Gegeven tekst =
"""

Waarschuwing : De oplossing kan na verloop van tijd ontleden en explosief worden en moet daarom na gebruik worden weggegooid. 3.16.2. 10 % (m/v) oplossing van 12-molybdofosforzuur (3.13) in ethanol (3.1). 3.16.3. Bereid een 1 % (m/v) oplossing van kaliumferrocyanide (3.14) in water en een 2 % (m/v) oplossing van ferrichloride (3.15) in water.

Meng vlak voor het gebruik gelijke delen van beide oplossingen. 4. Apparatuur Gangbare laboratoriumuitrusting, alsmede 4.1. Gebruikelijke DLC-uitrusting. 4.2. DLC-platen, gebruiksklaar : silicagel GHR/UV254, 20 cm x 20 cm (Machery-Nagel of gelijkwaardig), laagdikte 0,25 mm. 4.3. Ultrasoonbad. 4.4. Centrifuge. 4.5. UV-lamp, 254 nm. 5. Werkwijze 5.1. Monstervoorbereiding Weeg 3 g monster af in een reageerbuis van 10 ml met maatverdeling.

"""

Te doen =
1. Kopieer woord voor woord het stuk uit de gegeven tekst dat begint bij de woorden "Waarschuwing : De" en houd op na de woorden "ml met maatverdeling.".
2. Hoeveel gram monster moet je volgens de gegeven tekst afwegen?

Aangeleverde gegevens =

"""

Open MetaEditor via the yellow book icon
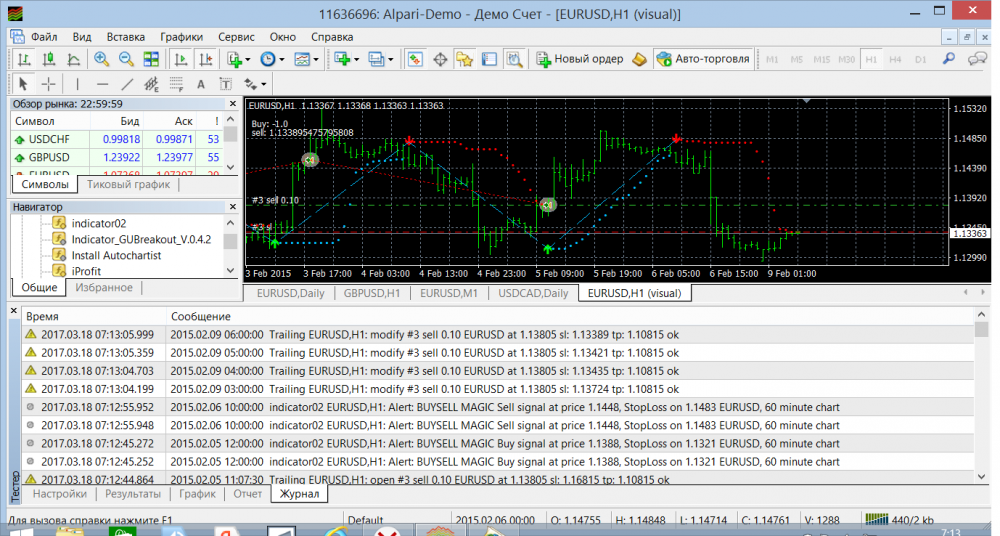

"""

Antwoorden per taak =
1.
Waarschuwing : De oplossing kan na verloop van tijd ontleden en explosief worden en moet daarom na gebruik worden weggegooid. 3.16.2. 10 % (m/v) oplossing van 12-molybdofosforzuur (3.13) in ethanol (3.1). 3.16.3. Bereid een 1 % (m/v) oplossing van kaliumferrocyanide (3.14) in water en een 2 % (m/v) oplossing van ferrichloride (3.15) in water.

Meng vlak voor het gebruik gelijke delen van beide oplossingen. 4. Apparatuur Gangbare laboratoriumuitrusting, alsmede 4.1. Gebruikelijke DLC-uitrusting. 4.2. DLC-platen, gebruiksklaar : silicagel GHR/UV254, 20 cm x 20 cm (Machery-Nagel of gelijkwaardig), laagdikte 0,25 mm. 4.3. Ultrasoonbad. 4.4. Centrifuge. 4.5. UV-lamp, 254 nm. 5. Werkwijze 5.1. Monstervoorbereiding Weeg 3 g monster af in een reageerbuis van 10 ml met maatverdeling.

2. 3 g, in een reageerbuis van 10 ml met maatverdeling.